* What is needed *
Starting at the line that contains "Screen dimensions: 1036x673", set down each line exactly until the records end, keeping both ends and adding nothing.

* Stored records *
##########

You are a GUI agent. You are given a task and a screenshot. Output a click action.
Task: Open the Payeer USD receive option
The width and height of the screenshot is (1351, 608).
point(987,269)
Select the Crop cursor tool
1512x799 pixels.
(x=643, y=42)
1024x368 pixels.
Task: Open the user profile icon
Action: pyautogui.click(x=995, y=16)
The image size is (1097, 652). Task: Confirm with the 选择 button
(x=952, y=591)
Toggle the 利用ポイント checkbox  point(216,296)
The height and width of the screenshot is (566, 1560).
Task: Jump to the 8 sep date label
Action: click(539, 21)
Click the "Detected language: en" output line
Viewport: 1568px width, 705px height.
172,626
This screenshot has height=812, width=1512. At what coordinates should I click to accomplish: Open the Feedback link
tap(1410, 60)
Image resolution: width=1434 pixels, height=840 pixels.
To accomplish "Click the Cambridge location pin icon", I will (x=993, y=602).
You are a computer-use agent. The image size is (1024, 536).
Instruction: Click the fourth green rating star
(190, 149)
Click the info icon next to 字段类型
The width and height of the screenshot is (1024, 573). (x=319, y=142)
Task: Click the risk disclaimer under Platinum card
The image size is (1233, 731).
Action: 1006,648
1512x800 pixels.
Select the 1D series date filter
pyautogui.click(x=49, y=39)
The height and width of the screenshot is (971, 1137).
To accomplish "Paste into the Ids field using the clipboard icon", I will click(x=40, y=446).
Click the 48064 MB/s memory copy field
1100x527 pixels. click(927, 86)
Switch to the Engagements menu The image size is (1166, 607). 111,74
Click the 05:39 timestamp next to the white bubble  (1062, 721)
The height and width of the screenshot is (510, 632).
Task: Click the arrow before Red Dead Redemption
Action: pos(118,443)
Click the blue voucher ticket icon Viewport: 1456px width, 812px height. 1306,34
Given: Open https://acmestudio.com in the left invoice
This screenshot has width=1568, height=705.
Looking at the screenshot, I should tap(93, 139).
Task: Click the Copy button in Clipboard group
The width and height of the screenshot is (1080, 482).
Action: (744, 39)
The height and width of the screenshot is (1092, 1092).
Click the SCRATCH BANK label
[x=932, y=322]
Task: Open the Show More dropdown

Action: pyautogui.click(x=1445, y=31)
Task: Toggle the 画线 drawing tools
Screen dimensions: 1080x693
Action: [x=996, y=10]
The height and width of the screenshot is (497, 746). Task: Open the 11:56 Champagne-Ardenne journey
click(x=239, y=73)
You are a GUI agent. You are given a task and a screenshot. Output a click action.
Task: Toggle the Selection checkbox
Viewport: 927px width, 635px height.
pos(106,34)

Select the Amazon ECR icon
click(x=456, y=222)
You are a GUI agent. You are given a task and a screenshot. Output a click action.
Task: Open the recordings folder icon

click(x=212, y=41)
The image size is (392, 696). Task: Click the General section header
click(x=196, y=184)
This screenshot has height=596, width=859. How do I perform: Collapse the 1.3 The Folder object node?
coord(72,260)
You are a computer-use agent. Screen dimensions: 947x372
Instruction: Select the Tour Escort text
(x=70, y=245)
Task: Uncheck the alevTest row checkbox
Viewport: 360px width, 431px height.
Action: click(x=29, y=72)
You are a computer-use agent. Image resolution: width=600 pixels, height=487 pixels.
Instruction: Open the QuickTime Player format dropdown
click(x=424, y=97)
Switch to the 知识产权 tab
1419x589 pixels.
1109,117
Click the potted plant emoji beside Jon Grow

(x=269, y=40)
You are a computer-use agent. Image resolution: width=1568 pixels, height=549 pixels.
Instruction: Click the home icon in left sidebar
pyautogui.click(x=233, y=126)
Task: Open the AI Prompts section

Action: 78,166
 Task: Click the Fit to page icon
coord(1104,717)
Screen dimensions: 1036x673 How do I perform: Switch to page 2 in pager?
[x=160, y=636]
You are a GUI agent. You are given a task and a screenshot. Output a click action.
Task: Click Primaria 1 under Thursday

##########

* Solution to the exercise *
Screen dimensions: 1036x673 How do I perform: Switch to page 2 in pager?
[x=160, y=636]
You are a GUI agent. You are given a task and a screenshot. Output a click action.
Task: Click Primaria 1 under Thursday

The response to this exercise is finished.